[Screenshot grounding data]
========================

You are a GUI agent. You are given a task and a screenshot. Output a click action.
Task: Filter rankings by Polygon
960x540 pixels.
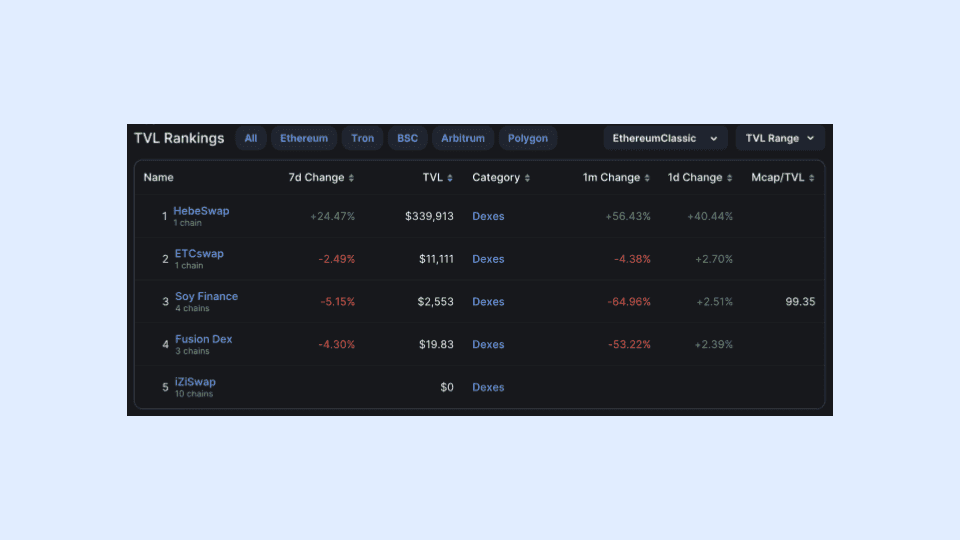pyautogui.click(x=528, y=138)
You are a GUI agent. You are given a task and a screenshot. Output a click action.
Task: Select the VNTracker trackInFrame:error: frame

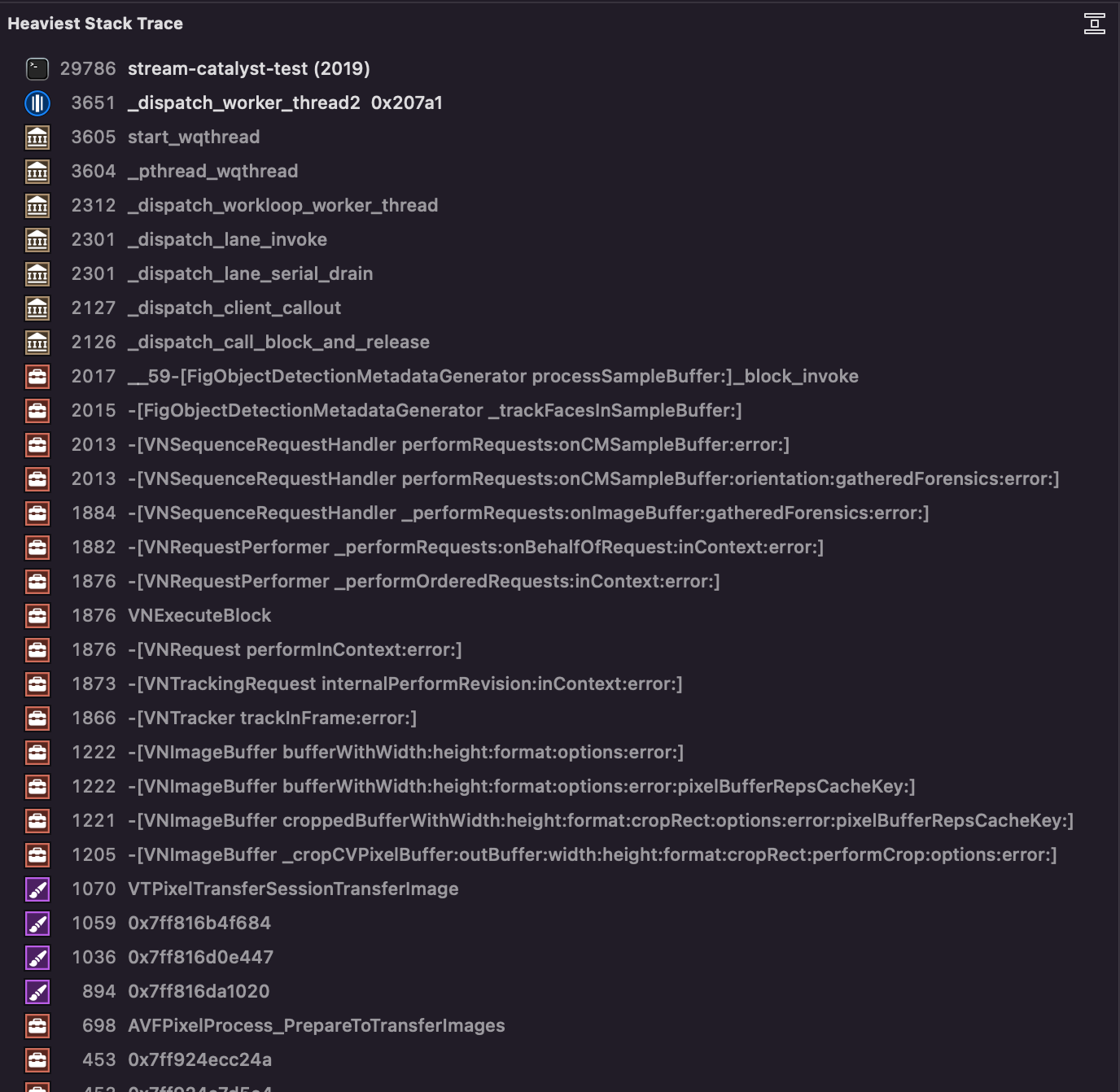[272, 719]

========================

Please transcribe, with no additions, the lines starting at the one that contains "Task: Filter rankings by Polygon" and running through the last line of the entries, inclusive. Leave the pictures out.

Problem solution:
Task: Filter rankings by Polygon
960x540 pixels.
pyautogui.click(x=528, y=138)
You are a GUI agent. You are given a task and a screenshot. Output a click action.
Task: Select the VNTracker trackInFrame:error: frame

[272, 719]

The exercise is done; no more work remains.